AI can now detect pancreatic cancer better than radiologists
The technology could help combat one of the hardest-to-detect (and deadliest) diseases.
In recent years, AI has infiltrated hospitals: We now have everything from digital nursing assistants to robotic surgeries. For their next feat, computers are taking on cancer detection.
Scientists have developed a new AI system that can spot signs of pancreatic cancer missed by even the best radiologists, according to a new study published in the journal Radiology.
This novel tech, which will likely roll out in Taiwan in the near future, adds to the argument that AI can help improve health care and give doctors and hospital specialists more time with patients.
“I think AI can do two things: the first is to help doctors do what they can, but with less time and energy,” says Wei-Chi Liao, professor of internal medicine at the National Taiwan University and one of the lead study authors. “And the second is to help doctors do what they cannot always do; for example, in our study, detect cancers that are not very visible to humans.”
Here’s the background — Pancreatic cancer is one of the most deadly types of the disease (after lung and colorectal cancers). It will kill over 49,000 people in 2022, according to the American Cancer Society, and only about 20 percent of patients survive a year post-diagnosis.
That’s because the chances of recovery plummet once the tumor grows larger than 2 centimeters, at which point it spreads rapidly and aggressively to other organs.
And while early diagnosis is crucial, it’s hard for doctors to spot a pancreatic tumor before it reaches that length. Typically, the nascent stages don’t cause symptoms in patients.
The tricky-to-catch tumor often doesn’t have clear borders with the surrounding tissue, Liao says, and the current imaging techniques using CT scans miss approximately 40 percent of tumors smaller than this size. So patients often miss their only opportunity of treating their condition before it’s too late.
What’s new — But that could change with the National Taiwan University team's new technology, which has outperformed experienced radiologists in testing. It’s essentially a combination of five deep-learning models.
“So it's just like saying we have five experienced radiologists to look at the same case and they seek for their consensus,” says Weichung Wang, director of National Taiwan University’s MeDA Lab and a lead study author.
By feeding the system over hundreds of examples of tumors, the researchers taught the AI to recognize pancreatic cancer with 91 percent accuracy.
What they did — First, they tested their AI system on scans from 1,279 patients — 546 with pancreatic cancer and 733 without — and the tool achieved 90 percent sensitivity, which is a test’s ability to detect if somebody has cancer.
It also reached 96 percent specificity, or its efficacy at sniffing out the absence of cancer. This helps the system avoid false positives.
To give it a real challenge, the team also tried the system out on retroactive data from real-world patients. After all, testing AI systems outside of the lab can make or break a new technology.
“When you test the model using some outside data, the performance tends to deteriorate quite significantly and there is a significant ‘generalizability problem,’” Wang says.
Why it matters — With data sourced from 1,473 people in hospitals across Taiwan, the AI scored 90 percent sensitivity and 93 percent specificity. When it came to tumors smaller than 2 centimeters, the system spotted them 75 percent of the time.

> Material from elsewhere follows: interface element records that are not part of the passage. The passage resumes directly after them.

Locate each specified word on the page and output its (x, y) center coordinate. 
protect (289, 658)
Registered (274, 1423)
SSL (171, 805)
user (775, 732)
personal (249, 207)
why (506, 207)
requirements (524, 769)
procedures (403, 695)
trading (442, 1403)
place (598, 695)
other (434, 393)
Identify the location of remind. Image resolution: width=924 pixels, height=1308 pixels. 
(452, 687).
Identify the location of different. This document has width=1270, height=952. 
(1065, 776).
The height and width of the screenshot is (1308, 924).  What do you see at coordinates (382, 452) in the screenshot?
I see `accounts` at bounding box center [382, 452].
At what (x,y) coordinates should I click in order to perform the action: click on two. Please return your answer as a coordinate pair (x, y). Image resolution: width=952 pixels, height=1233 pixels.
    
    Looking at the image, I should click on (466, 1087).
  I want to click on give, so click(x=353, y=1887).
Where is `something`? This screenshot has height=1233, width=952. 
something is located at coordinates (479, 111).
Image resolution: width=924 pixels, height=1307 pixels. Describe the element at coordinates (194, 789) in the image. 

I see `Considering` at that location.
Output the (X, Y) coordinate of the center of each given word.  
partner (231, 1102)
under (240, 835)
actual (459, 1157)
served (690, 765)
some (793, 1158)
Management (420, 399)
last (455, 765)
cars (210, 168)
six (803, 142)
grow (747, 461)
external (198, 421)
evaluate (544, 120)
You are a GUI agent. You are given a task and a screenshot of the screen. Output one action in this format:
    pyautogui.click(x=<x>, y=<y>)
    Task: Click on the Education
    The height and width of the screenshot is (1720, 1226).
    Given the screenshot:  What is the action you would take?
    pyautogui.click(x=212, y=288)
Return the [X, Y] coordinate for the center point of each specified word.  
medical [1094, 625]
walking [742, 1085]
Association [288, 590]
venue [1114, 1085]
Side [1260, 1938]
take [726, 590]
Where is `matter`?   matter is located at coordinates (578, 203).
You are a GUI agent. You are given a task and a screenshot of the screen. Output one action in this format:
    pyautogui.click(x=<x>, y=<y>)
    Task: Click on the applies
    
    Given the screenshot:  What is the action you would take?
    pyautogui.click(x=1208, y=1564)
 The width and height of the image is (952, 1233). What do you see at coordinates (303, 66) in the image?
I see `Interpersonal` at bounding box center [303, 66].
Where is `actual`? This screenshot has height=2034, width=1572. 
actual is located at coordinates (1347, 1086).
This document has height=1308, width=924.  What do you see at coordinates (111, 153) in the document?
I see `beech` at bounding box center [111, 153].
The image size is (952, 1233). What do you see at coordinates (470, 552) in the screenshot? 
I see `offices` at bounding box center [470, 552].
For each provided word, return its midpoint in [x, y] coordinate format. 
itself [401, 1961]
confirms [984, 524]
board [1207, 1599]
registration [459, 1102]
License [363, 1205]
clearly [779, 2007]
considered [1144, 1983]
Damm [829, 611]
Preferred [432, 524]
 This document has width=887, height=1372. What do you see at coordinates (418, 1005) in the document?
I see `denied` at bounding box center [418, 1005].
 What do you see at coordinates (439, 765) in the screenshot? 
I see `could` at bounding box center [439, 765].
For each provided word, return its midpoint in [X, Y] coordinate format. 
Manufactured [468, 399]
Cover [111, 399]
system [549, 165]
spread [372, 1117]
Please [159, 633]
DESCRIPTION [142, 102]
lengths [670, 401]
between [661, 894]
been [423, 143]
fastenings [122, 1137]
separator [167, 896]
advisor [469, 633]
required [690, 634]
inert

While 75 percent may not sound very impressive, radiologists only find smaller tumors about 60 percent of the time, Liao notes.
What’s next — The system is currently used in the National Taiwan University Hospital for research purposes, as it hasn’t yet received regulatory approval.
There, doctors and radiologists download the system on hospital iPads and, after uploading CT scan images to a server, the app annotates them with its findings.
It could be deployed across Taiwanese hospitals in less than a year, Liao notes, but it might take longer to be approved internationally. If all goes well, it could make a major difference in the U.S.
“I think these findings are game-changing,” says Linda Chi Hang Chu, professor of radiology at John Hopkins University, who was not involved in the study.
She notes that several groups, including her colleagues at Johns Hopkins, hope to harness AI to diagnose pancreatic cancer. Deploying this tech in community hospitals and the locations where patients are first seen could make all the difference in improving the chance of diagnosis at a curable stage, Chu says.
These detection systems should be used to analyze all abdominal CT scans — not just CTs taken to analyze a pancreatic mass.
Patients often arrive at the hospital with “abdominal pain,” which is why radiologists might miss the cancerous mass: They’re not looking specifically for it. AI, on the other hand, could do just that.
But the tool isn’t quite yet ready for prime time, since it needs to be trained on wider and more diverse populations, according to Wang.
“It is very important to generalize the AI, to see how it works in the real world,” he says. “In the real world, that data can be very, very messy, and noisy.”